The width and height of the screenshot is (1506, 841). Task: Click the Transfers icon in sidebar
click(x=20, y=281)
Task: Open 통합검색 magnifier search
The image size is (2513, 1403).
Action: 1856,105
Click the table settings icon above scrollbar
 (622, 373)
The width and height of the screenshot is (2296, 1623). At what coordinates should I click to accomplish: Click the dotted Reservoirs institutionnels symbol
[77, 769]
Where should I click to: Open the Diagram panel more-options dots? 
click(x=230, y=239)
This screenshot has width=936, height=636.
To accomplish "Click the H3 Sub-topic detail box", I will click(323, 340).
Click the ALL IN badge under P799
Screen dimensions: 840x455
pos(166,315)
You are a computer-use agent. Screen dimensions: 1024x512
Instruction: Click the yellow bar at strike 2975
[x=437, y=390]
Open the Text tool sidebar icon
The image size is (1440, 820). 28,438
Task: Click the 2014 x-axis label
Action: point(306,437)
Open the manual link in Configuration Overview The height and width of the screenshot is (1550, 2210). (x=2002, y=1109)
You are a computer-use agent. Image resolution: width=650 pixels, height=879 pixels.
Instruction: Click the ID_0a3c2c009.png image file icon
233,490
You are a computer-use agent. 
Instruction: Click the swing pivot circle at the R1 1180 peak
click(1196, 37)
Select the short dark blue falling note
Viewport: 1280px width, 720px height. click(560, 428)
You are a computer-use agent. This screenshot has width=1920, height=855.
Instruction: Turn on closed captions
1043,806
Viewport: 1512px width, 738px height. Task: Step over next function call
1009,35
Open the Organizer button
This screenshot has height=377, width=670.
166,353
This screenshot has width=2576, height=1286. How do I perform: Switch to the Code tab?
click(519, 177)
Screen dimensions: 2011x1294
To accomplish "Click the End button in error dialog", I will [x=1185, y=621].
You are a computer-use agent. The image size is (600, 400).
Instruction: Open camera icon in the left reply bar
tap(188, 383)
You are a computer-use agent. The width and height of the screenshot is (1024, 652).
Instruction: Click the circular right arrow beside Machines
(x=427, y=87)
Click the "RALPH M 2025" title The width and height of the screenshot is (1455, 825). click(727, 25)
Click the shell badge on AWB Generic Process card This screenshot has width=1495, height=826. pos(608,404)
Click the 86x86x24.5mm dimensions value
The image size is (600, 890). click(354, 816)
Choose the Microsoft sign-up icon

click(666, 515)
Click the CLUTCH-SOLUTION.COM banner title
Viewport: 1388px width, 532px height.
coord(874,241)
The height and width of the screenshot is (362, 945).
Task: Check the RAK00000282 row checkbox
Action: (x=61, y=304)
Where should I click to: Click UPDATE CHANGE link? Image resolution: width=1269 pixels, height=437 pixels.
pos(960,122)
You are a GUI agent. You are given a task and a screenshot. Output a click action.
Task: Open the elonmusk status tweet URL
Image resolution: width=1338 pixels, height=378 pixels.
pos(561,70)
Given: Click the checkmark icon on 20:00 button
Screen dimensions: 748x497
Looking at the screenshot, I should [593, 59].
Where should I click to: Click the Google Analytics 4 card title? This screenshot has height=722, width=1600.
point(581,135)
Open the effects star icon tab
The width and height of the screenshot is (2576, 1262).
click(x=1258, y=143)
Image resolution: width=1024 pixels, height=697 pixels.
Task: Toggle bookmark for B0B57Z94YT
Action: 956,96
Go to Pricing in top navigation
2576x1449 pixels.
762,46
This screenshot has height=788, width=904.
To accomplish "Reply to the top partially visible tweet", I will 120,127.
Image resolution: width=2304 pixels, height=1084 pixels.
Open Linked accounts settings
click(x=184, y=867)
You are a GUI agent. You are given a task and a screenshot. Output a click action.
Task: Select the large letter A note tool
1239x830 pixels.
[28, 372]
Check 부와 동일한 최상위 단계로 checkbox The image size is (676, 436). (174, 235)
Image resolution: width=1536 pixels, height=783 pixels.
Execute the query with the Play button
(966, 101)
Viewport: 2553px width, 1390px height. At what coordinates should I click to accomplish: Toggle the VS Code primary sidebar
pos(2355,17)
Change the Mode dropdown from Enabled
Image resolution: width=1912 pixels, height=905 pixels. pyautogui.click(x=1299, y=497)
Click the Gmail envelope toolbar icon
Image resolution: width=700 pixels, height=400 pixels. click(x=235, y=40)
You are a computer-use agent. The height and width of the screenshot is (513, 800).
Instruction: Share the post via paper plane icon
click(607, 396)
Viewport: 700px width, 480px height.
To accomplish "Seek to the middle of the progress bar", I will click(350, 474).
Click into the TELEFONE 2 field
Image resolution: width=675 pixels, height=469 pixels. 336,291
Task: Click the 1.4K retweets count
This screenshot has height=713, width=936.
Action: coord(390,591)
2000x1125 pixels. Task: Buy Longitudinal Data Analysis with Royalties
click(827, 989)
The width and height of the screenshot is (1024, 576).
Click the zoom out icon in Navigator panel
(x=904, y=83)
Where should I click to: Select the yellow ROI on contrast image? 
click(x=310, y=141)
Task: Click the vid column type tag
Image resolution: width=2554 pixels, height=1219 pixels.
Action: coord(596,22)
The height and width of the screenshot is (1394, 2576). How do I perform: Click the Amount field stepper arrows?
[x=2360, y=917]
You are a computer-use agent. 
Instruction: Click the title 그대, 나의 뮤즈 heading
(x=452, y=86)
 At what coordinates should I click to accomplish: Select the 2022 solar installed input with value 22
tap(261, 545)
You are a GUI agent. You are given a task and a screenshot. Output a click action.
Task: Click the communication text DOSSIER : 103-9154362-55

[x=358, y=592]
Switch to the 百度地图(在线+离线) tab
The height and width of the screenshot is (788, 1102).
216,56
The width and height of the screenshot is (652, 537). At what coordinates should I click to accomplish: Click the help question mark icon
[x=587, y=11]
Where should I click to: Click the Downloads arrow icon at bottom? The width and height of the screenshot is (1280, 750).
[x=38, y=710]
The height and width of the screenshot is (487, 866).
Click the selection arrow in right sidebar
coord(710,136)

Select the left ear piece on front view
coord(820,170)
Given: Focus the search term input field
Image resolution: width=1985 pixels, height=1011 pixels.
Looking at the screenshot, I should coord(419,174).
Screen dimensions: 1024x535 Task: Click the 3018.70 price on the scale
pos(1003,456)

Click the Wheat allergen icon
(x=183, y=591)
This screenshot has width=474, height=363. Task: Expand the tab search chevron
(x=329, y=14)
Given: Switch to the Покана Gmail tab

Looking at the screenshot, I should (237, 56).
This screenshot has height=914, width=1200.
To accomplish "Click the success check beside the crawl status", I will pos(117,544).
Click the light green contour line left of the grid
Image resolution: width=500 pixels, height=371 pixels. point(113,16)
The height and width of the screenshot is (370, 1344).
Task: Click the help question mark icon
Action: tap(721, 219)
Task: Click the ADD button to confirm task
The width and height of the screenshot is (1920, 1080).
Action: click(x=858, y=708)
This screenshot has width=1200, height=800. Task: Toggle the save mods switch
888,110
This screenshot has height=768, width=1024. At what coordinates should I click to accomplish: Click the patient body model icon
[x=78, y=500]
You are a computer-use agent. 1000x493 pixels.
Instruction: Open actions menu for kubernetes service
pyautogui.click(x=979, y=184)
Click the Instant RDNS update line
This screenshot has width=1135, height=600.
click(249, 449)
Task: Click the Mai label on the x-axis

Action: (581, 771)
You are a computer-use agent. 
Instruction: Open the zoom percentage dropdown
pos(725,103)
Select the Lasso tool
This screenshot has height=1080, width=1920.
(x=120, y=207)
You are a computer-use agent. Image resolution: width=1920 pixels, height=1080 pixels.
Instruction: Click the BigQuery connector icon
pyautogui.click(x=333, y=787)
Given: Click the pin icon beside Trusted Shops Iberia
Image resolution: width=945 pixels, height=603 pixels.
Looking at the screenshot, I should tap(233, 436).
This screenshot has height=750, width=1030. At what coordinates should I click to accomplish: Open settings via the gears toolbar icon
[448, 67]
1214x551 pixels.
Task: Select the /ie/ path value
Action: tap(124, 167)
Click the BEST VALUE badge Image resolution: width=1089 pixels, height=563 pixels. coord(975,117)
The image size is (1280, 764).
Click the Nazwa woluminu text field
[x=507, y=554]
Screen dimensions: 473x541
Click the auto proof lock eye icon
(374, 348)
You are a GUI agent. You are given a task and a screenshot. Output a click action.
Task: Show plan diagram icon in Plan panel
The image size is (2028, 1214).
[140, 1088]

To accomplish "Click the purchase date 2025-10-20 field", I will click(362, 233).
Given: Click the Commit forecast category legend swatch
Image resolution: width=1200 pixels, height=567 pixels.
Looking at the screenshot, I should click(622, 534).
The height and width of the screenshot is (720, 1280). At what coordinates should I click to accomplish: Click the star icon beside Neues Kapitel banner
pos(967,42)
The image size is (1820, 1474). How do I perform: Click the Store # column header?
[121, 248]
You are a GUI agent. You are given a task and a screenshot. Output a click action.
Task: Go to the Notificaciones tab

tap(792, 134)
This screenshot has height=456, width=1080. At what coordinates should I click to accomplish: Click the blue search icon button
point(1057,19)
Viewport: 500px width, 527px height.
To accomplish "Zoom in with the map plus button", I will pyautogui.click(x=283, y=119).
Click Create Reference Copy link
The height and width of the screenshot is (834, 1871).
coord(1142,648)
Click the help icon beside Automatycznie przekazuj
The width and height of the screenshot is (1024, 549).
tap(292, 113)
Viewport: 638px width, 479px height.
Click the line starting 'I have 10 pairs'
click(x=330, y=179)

┄┄┄┄┄┄

### REQUIRED TASK
Substitute "toolbar button" for "toolbar icon" in the material from the line with "Change the Mode dropdown from Enabled" to the line with "Image resolution: width=700", and give those lines again with nothing else changed.

### REPLY
Change the Mode dropdown from Enabled
Image resolution: width=1912 pixels, height=905 pixels. pyautogui.click(x=1299, y=497)
Click the Gmail envelope toolbar button
Image resolution: width=700 pixels, height=400 pixels. click(x=235, y=40)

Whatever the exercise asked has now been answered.